By J. K. Schmid, Special to the AFRO

A $15 minimum wage bill left Maryland’s general assembly conference committee Tuesday.

The bill is a reconciliation of measures that passed both houses by veto-proof margins this session.

The senate bill passed 32-15.

Sen. Cory V. McCray, a Democrat representing Baltimore City, cast the last vote, a vote in the bill’s favor.

“I feel pretty good about it in reference to all the working folks back home in the city of Baltimore,” McCray told the AFRO. “And I know that it’ll help working families across the state of Maryland, so I’m pretty excited.”

The bill appears to enjoy wide support across the state from the grass roots to leadership at the county and Baltimore City level.

“It’s important to acknowledge that the Howard County Executive Calvin Ball was supportive of this legislative initiative,” McCray said. “Baltimore County’s John Olzewski, Angela Alsobrooks of Prince George’s, Marc Elrich in Montgomery County, but also Madame Mayor, who also came down and gave testimony about Senate Bill 280.”

Baltimore Mayor Catherine E. Pugh joins the list of county executives after vetoing a $15 minimum wage bill March 2017.

McCray’s ideal bill would seek to secure adequate funding for Maryland’s Developmental Disability Administration hiring programs and demand more exacting verification that tipped workers will earn the mandated minimum wage as it increases (an amendment proposed by Brian Feldman) over the upcoming years.

Maryland’s minimum wage currently rests at $10.10 per hour. Both bills call for a general raise in the minimum wage to $15 per hour by January of 2025. The senate bill allowed for exemptions for Maryland’s smallest businesses, giving businesses with fewer than 15 employees until 2028 to raise their minimum wage.

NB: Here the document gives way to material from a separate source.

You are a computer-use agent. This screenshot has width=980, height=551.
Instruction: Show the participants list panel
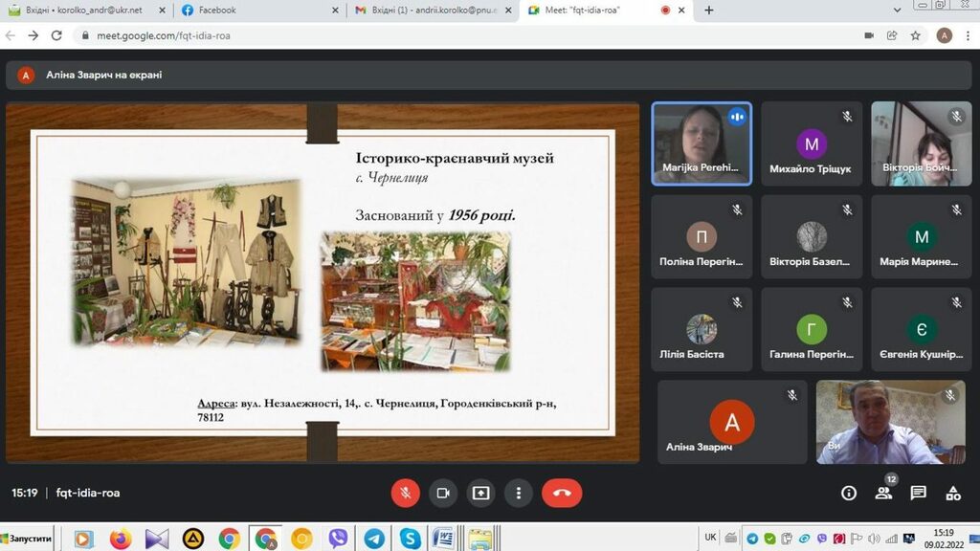[882, 493]
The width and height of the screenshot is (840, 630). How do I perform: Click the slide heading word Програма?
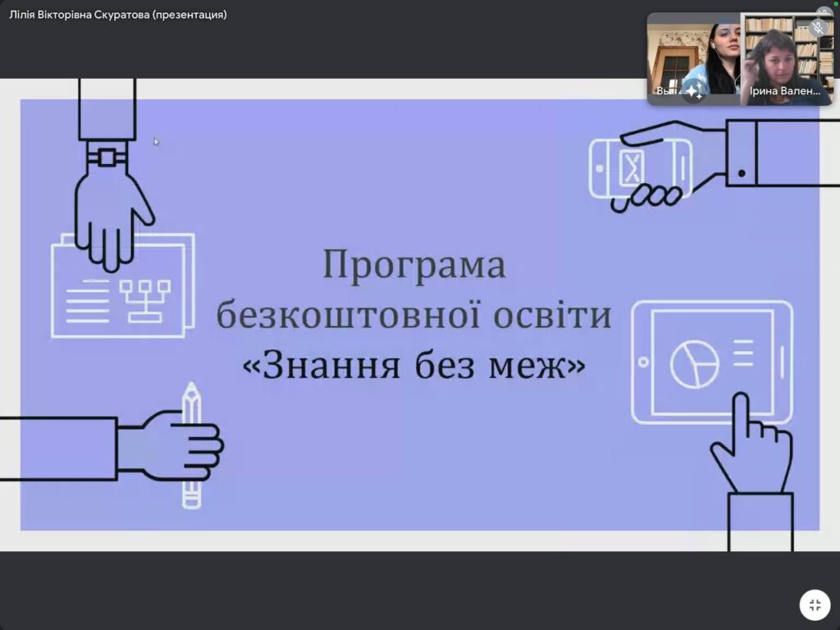tap(414, 266)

“That’s the one amendment that gave me pause, and may get worked out in conference committee,” McCray said. “The year that we’re currently in is 2019, they wouldn’t reach the minimum wage until 2028. So I’m not sure if you would agree, but that’s a long time.”

Like many bills it’s a compromise, particularly over when Maryland workers will get a raise in line with Maryland’s ranking as one of the wealthiest states in the nation.

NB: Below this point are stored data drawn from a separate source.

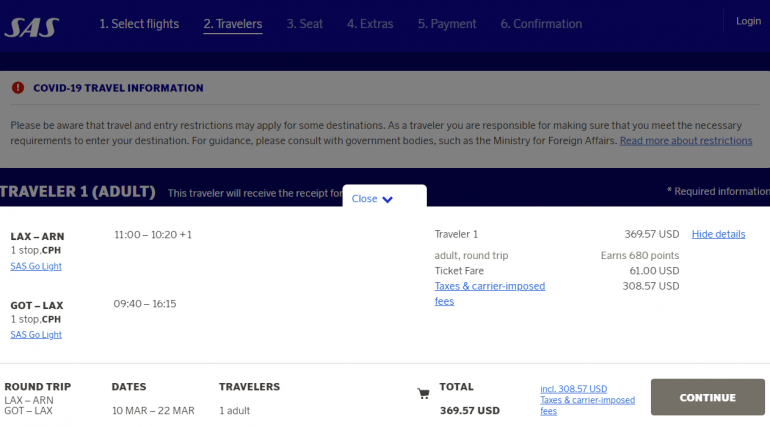Screen dimensions: 770x427
Task: Open the Confirmation step
Action: 541,24
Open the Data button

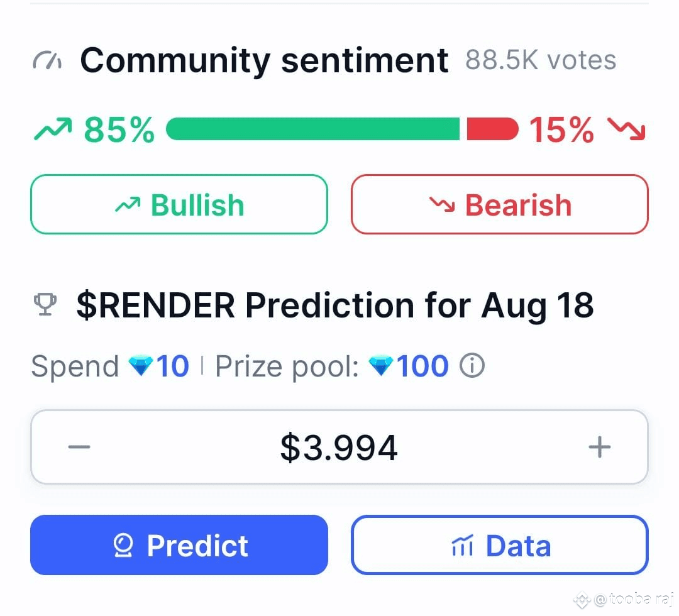[499, 545]
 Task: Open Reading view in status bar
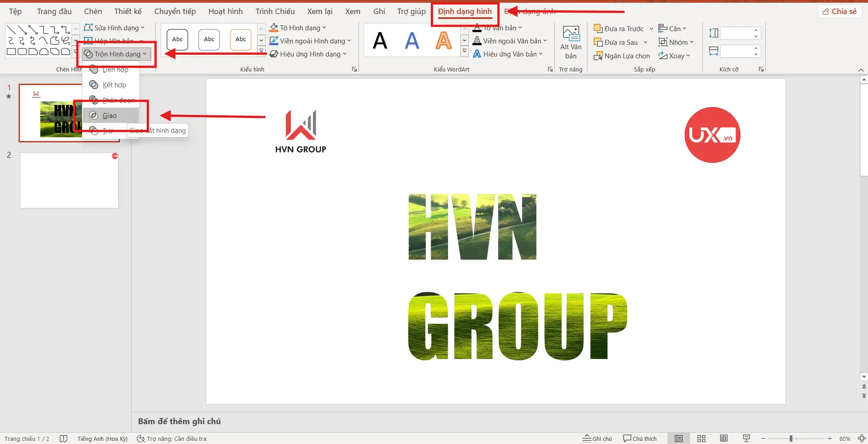tap(724, 438)
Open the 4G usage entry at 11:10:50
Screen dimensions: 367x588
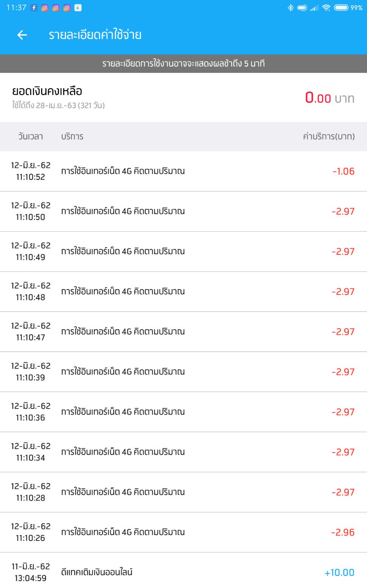(183, 211)
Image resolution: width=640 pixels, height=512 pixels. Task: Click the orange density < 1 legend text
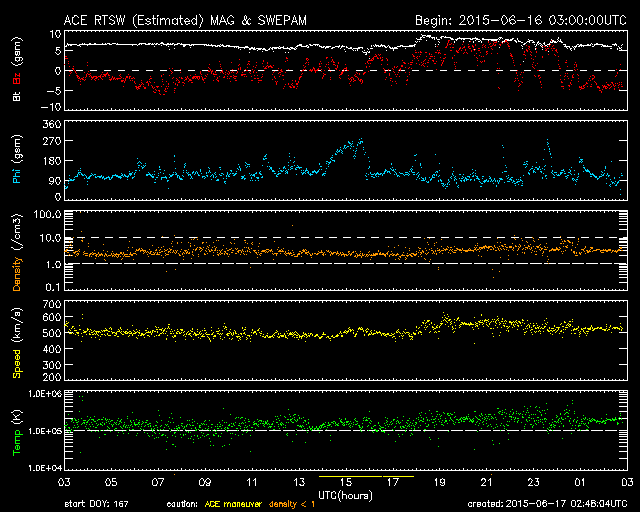point(296,503)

“We do understand that businesses have to make adjustments and there is a need to phase the bill in over time,” Ricarra Jones told the AFRO. “Of course, we wish that it would have been sooner, but we are glad that a few years from now, working families will receive much-needed, very long overdue raises.”

Jones is a longtime advocate and political organizer for the “Fight for 15.”

“It’s going to take them a few extra years than we hoped for, but nevertheless we’re excited that it’s going to be happening and we still have a big hurdle to overcome, with the governor possibly vetoing the legislation when it hits his desk,” Jones said.

Maryland’s legislature is only in session for a few more weeks, and Baltimore’s minimum wage bill veto wasn’t overridden due to defections and no-shows and scheduling that allowed the bill to expire.

“We’re just hoping that what we’ve been doing is going to continue to work,” Jones said. “Like having these conversations, having actual workers call elected officials and saying ‘hey, I need you to stay strong on this,’ and ‘thank you for your support on this initially, but we have another hurdle and we need you continue to vote for this.’”

Hogan has not committed to veto the bill; it could pass with or without his signature.

So we’re not planning to switch up our efforts, things have been working so far. Just the pressure from making calls is the most powerful way to get the attention of elected leaders,” Jones said.